• [DATA TO PROCESS]
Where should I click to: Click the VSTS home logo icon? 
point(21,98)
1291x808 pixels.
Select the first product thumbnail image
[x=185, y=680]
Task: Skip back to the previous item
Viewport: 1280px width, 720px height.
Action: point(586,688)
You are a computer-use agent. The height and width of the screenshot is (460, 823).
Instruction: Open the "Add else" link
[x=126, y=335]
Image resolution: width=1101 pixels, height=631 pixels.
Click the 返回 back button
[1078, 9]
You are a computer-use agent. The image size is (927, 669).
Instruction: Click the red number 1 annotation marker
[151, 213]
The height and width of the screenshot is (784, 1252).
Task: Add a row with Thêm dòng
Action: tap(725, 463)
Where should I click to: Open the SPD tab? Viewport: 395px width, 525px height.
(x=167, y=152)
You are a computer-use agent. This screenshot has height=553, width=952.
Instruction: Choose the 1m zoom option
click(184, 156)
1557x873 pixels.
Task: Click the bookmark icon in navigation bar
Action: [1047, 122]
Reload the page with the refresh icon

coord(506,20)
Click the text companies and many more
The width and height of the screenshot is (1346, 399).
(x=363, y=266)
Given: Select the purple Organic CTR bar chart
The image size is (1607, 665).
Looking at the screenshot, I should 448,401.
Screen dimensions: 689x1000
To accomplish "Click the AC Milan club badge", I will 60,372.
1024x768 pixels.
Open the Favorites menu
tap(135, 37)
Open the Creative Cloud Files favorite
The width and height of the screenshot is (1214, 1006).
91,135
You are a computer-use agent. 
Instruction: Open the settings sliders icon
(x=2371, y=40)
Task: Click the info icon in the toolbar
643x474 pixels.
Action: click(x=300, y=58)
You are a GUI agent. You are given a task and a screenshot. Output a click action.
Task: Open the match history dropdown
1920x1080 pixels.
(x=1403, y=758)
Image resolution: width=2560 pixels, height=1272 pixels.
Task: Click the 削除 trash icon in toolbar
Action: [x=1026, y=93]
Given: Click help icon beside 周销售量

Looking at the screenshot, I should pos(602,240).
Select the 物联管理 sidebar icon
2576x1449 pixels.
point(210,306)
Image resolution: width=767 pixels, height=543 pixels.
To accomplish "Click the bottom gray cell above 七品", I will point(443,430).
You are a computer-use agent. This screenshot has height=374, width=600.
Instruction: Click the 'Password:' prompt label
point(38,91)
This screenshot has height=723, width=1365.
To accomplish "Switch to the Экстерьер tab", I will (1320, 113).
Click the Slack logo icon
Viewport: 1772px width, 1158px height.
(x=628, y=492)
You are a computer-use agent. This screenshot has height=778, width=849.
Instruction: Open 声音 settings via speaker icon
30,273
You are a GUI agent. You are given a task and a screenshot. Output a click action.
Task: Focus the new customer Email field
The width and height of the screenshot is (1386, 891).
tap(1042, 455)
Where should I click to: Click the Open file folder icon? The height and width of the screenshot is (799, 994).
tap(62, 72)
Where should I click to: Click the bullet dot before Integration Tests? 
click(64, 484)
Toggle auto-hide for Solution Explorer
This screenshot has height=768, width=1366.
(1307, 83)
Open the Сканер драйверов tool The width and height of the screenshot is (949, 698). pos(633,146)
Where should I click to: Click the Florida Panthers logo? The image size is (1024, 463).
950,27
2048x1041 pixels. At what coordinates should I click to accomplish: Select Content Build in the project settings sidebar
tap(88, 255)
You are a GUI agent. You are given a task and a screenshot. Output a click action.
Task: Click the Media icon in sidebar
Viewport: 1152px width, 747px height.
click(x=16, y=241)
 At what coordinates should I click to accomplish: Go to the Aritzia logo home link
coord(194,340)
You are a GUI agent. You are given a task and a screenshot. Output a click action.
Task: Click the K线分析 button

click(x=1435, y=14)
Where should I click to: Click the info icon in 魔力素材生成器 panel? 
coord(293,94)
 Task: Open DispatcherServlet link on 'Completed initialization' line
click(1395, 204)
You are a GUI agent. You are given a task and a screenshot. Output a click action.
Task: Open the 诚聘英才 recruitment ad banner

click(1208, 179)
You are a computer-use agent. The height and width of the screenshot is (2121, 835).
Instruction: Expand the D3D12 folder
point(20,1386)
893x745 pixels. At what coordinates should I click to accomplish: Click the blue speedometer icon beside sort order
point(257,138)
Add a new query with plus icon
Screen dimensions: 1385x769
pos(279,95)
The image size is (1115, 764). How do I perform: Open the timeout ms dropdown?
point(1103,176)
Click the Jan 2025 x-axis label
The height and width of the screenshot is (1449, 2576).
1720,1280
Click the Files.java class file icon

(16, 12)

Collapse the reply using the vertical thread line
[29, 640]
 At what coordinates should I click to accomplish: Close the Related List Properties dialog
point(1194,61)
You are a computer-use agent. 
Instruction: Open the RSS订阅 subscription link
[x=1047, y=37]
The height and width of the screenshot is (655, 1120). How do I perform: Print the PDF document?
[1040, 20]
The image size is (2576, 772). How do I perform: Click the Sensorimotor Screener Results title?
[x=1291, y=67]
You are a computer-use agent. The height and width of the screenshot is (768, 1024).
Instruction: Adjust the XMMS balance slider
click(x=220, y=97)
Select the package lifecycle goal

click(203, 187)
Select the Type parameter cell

• [WHAT TO WORK ON] Copy out all of the data above, line for line, with no changes.

• [EXERCISE ANSWER]
Where should I click to: Click the VSTS home logo icon? 
point(21,98)
1291x808 pixels.
Select the first product thumbnail image
[x=185, y=680]
Task: Skip back to the previous item
Viewport: 1280px width, 720px height.
Action: point(586,688)
You are a computer-use agent. The height and width of the screenshot is (460, 823).
Instruction: Open the "Add else" link
[x=126, y=335]
Image resolution: width=1101 pixels, height=631 pixels.
Click the 返回 back button
[1078, 9]
You are a computer-use agent. The image size is (927, 669).
Instruction: Click the red number 1 annotation marker
[151, 213]
The height and width of the screenshot is (784, 1252).
Task: Add a row with Thêm dòng
Action: tap(725, 463)
Where should I click to: Open the SPD tab? Viewport: 395px width, 525px height.
(x=167, y=152)
You are a computer-use agent. This screenshot has height=553, width=952.
Instruction: Choose the 1m zoom option
click(184, 156)
1557x873 pixels.
Task: Click the bookmark icon in navigation bar
Action: [1047, 122]
Reload the page with the refresh icon

coord(506,20)
Click the text companies and many more
The width and height of the screenshot is (1346, 399).
(x=363, y=266)
Given: Select the purple Organic CTR bar chart
The image size is (1607, 665).
Looking at the screenshot, I should 448,401.
Screen dimensions: 689x1000
To accomplish "Click the AC Milan club badge", I will 60,372.
1024x768 pixels.
Open the Favorites menu
tap(135, 37)
Open the Creative Cloud Files favorite
The width and height of the screenshot is (1214, 1006).
91,135
You are a computer-use agent. 
Instruction: Open the settings sliders icon
(x=2371, y=40)
Task: Click the info icon in the toolbar
643x474 pixels.
Action: click(x=300, y=58)
You are a GUI agent. You are given a task and a screenshot. Output a click action.
Task: Open the match history dropdown
1920x1080 pixels.
(x=1403, y=758)
Image resolution: width=2560 pixels, height=1272 pixels.
Task: Click the 削除 trash icon in toolbar
Action: [x=1026, y=93]
Given: Click help icon beside 周销售量

Looking at the screenshot, I should pos(602,240).
Select the 物联管理 sidebar icon
2576x1449 pixels.
point(210,306)
Image resolution: width=767 pixels, height=543 pixels.
To accomplish "Click the bottom gray cell above 七品", I will point(443,430).
You are a computer-use agent. This screenshot has height=374, width=600.
Instruction: Click the 'Password:' prompt label
point(38,91)
This screenshot has height=723, width=1365.
To accomplish "Switch to the Экстерьер tab", I will (1320, 113).
Click the Slack logo icon
Viewport: 1772px width, 1158px height.
(x=628, y=492)
You are a computer-use agent. This screenshot has height=778, width=849.
Instruction: Open 声音 settings via speaker icon
30,273
You are a GUI agent. You are given a task and a screenshot. Output a click action.
Task: Focus the new customer Email field
The width and height of the screenshot is (1386, 891).
tap(1042, 455)
Where should I click to: Click the Open file folder icon? The height and width of the screenshot is (799, 994).
tap(62, 72)
Where should I click to: Click the bullet dot before Integration Tests? 
click(64, 484)
Toggle auto-hide for Solution Explorer
This screenshot has height=768, width=1366.
(1307, 83)
Open the Сканер драйверов tool The width and height of the screenshot is (949, 698). pos(633,146)
Where should I click to: Click the Florida Panthers logo? The image size is (1024, 463).
950,27
2048x1041 pixels. At what coordinates should I click to accomplish: Select Content Build in the project settings sidebar
tap(88, 255)
You are a GUI agent. You are given a task and a screenshot. Output a click action.
Task: Click the Media icon in sidebar
Viewport: 1152px width, 747px height.
click(x=16, y=241)
 At what coordinates should I click to accomplish: Go to the Aritzia logo home link
coord(194,340)
You are a GUI agent. You are given a task and a screenshot. Output a click action.
Task: Click the K线分析 button

click(x=1435, y=14)
Where should I click to: Click the info icon in 魔力素材生成器 panel? 
coord(293,94)
 Task: Open DispatcherServlet link on 'Completed initialization' line
click(1395, 204)
You are a GUI agent. You are given a task and a screenshot. Output a click action.
Task: Open the 诚聘英才 recruitment ad banner

click(1208, 179)
You are a computer-use agent. The height and width of the screenshot is (2121, 835).
Instruction: Expand the D3D12 folder
point(20,1386)
893x745 pixels. At what coordinates should I click to accomplish: Click the blue speedometer icon beside sort order
point(257,138)
Add a new query with plus icon
Screen dimensions: 1385x769
pos(279,95)
The image size is (1115, 764). How do I perform: Open the timeout ms dropdown?
point(1103,176)
Click the Jan 2025 x-axis label
The height and width of the screenshot is (1449, 2576).
1720,1280
Click the Files.java class file icon

(16, 12)

Collapse the reply using the vertical thread line
[29, 640]
 At what coordinates should I click to accomplish: Close the Related List Properties dialog
point(1194,61)
You are a computer-use agent. 
Instruction: Open the RSS订阅 subscription link
[x=1047, y=37]
The height and width of the screenshot is (655, 1120). How do I perform: Print the PDF document?
[1040, 20]
The image size is (2576, 772). How do I perform: Click the Sensorimotor Screener Results title?
[x=1291, y=67]
You are a computer-use agent. The height and width of the screenshot is (768, 1024).
Instruction: Adjust the XMMS balance slider
click(x=220, y=97)
Select the package lifecycle goal

click(203, 187)
Select the Type parameter cell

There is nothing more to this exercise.